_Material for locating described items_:
•••••

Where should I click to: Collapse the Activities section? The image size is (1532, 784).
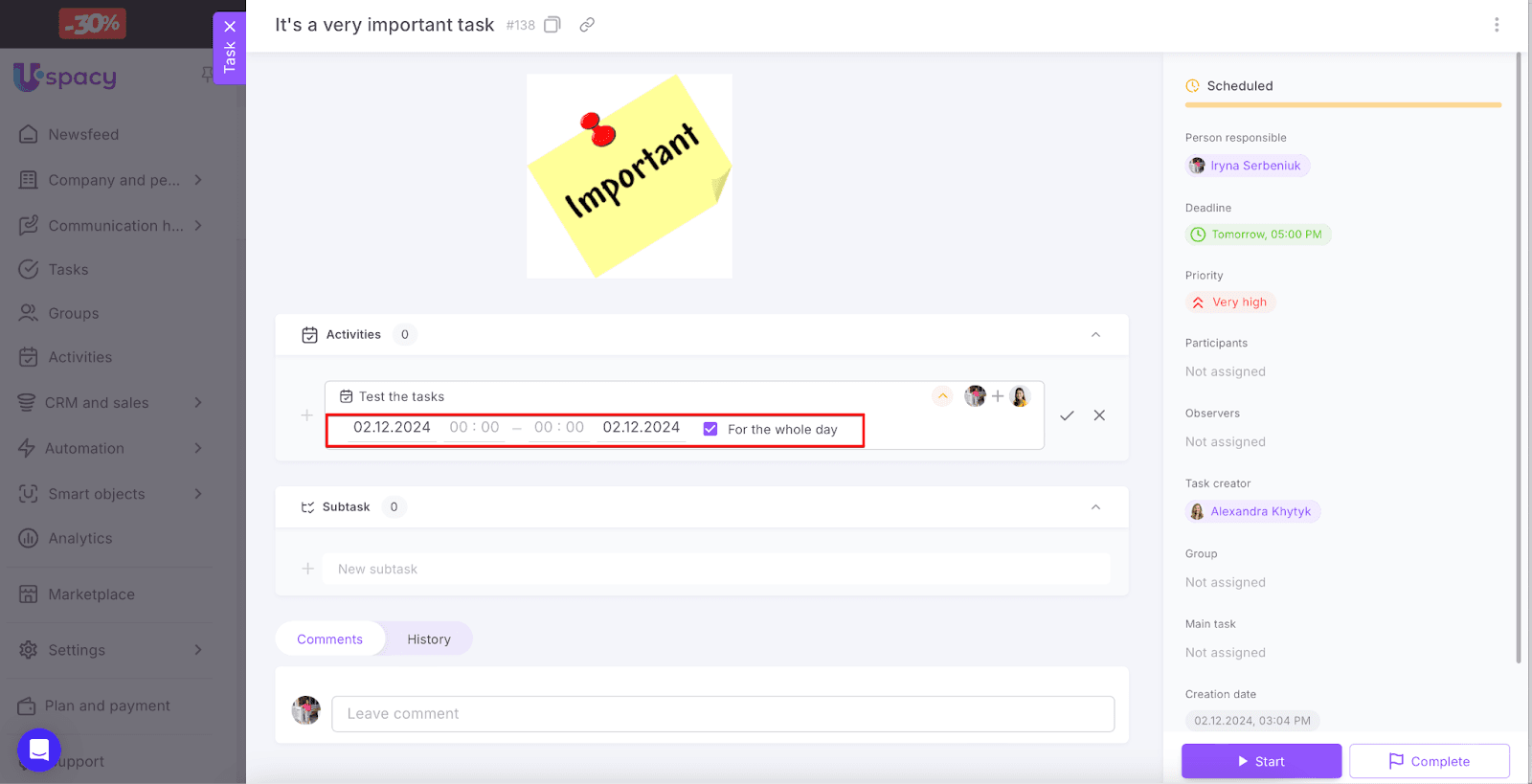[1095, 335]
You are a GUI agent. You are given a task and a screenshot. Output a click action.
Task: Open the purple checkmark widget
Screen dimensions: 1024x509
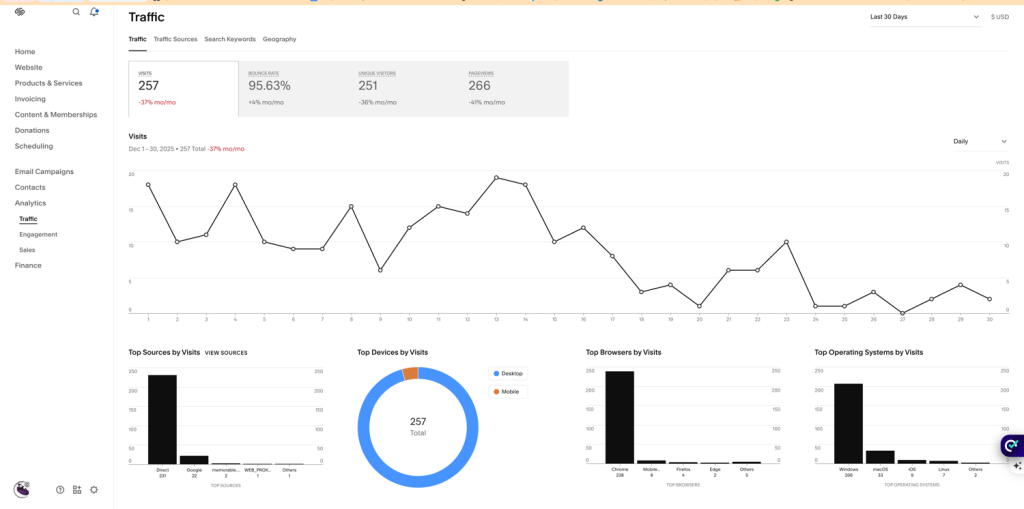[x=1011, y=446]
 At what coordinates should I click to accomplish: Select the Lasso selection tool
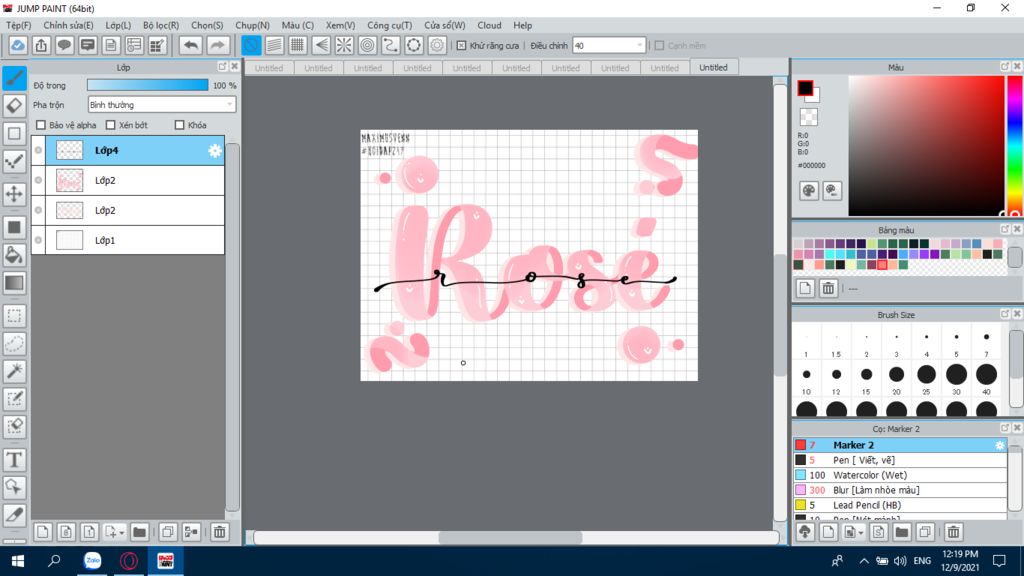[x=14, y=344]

•••••

_TASK_:
Print the lines of the material exactly as they appear, starting at the line that contains "At what coordinates" and ending at the end of the material, with the pictures left out.

_SOLUTION FOR THIS PROBLEM_:
 At what coordinates should I click to accomplish: Select the Lasso selection tool
[x=14, y=344]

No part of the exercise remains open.